- **READING TEXT**
---

The last few years have brought an understanding of the imminent pressure of water-related risks to businesses around the globe. Policy-makers and non-government organizations (NGOs) are also realizing the global concern of water-related risks as rising population counts, accompanied by the economic growth of emerging markets, continue to trigger the growing demand for potable water and food.
According to Ceres, a non-profit organization on sustainability leadership, water risks brought about by climate change such as droughts and extreme flooding will become more severe in the coming years. Consequently, the 2013 World Economic Forum’s Global Risks report reiterated that businesses need to be concerned about water, since it is one of the three highest environmental risks and should be dealt with immediately.
In addition, research published on Edie.net showed that water risks such as water scarcity, water pollution, contaminated drinking water and degraded ecosystems indicate that water is one of the major social and environmental challenges for global businesses. This is why many industries worldwide recognize water is an integral part of their business operations and supply chains.
Since the mounting concern about water is becoming more apparent among investors, corporate stakeholders and policy-makers, CDP recommends that companies mitigate water-related challenges and risks through water stewardship. According to CDP, companies with a robust water stewardship strategy have comprehensive knowledge of water use across their value chain and understand the impact that water-related issues have on their business.
As a majority of companies started to pursue different types of water-related practices, the 2013 World Wildlife Fund report on water stewardship identified five different ways to facilitate a company’s corporate water stewardship program:
1. Find the right water risk awareness strategy.

---

- **WORK TO DO**
(a) According to the article on water risks for businesses, which report identified five ways to facilitate a company's corporate water stewardship program?
(b) Copy the passage of the water risks article word for word, between "Since the mounting" and "risk awareness strategy.", inclusive.
(c) Carry the article on corporate water stewardship forward from its last sentence.

- **AVAILABLE DATA**
---

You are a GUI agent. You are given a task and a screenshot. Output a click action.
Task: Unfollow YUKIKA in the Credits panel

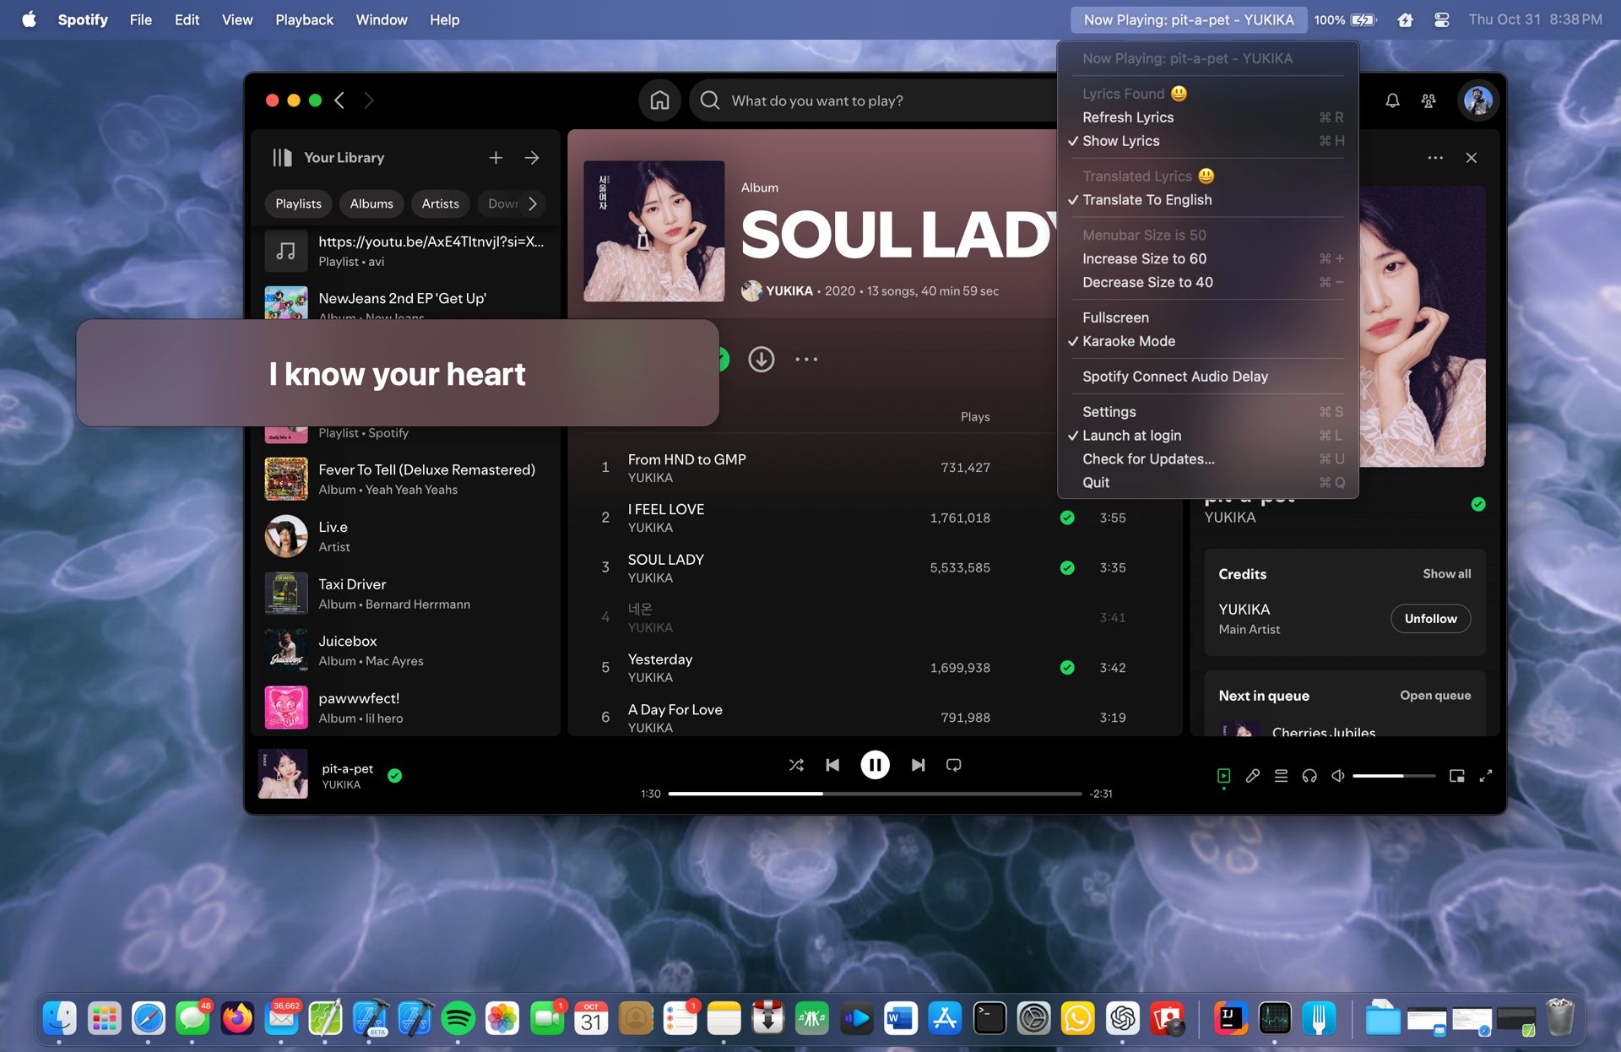tap(1430, 618)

---

- **SOLVED TASKS**
(a) The 2013 World Wildlife Fund report on water stewardship.

(b)
Since the mounting concern about water is becoming more apparent among investors, corporate stakeholders and policy-makers, CDP recommends that companies mitigate water-related challenges and risks through water stewardship. According to CDP, companies with a robust water stewardship strategy have comprehensive knowledge of water use across their value chain and understand the impact that water-related issues have on their business.
As a majority of companies started to pursue different types of water-related practices, the 2013 World Wildlife Fund report on water stewardship identified five different ways to facilitate a company’s corporate water stewardship program:
1. Find the right water risk awareness strategy.

(c)
Organizations must be up-to-date with current water issues across their industry in order to have the right water risk assessment strategy. In developing the right water risk strategy, companies should explore the perception of both external stakeholders (e.g., consumers, press and NGOs) and internal stakeholders (e.g., employees and company suppliers) to help create the most suitable water stewardship plan that supports other stakeholder groups directly affected by water-related issues.
2. Be informed about your industry’s water impacts and water risks.
An in-depth understanding of a company’s water footprint, including the measurement of their water impacts and water risks, will help them learn how their actions directly affect their stakeholders and the ecosystem. Businesses should also be thorough in identifying the high risk “water hot spots” perceived by the water quality and quantity issues relevant to the company.
3. Instigate an internal campaign towards water stewardship.
An organization’s first step in initiating a water stewardship program is to promote engagement among employees and suppliers. Establishing the right water mitigation strategies through water governance and pollution reduction are crucial elements of an internal campaign. To fully comprehend the potential risks and opportunities of water stewardship, companies should also engage suppliers in their water initiatives.
Partnerships and engagement among external stakeholders like the public sector, government agencies and NGOs will help create sustainable solutions on water stewardship to encompass a wider range of stakeholders who have a vested interest in water management. Partnerships on water stewardship are successful only if key participants address their shared water risks and take on water-related issues that involve all stakeholder groups; not just those relevant to their own business.
5. Initiate support on water governance.
Showing support on water stewardship among various political, social, economic and administrative systems in the public policy arena greatly helps global water mitigation efforts. Promoting a broader public interest in water-related issues can affect greater political support towards progressive water legislation and implementation.
As industries and governments manage water risks and challenges brought by climate change, FirstCarbon Solutions (FCS) helps companies create a greater competitive advantage through water stewardship, by capitalizing on viable platforms that help manage their water-related impacts. FCS’ team of environmental specialists develop solutions that support regulatory compliance efforts, environmental impact assessments and water mitigation programs to promote sustainability across your entire organization. For more information or to request a consultation, contact FCS today.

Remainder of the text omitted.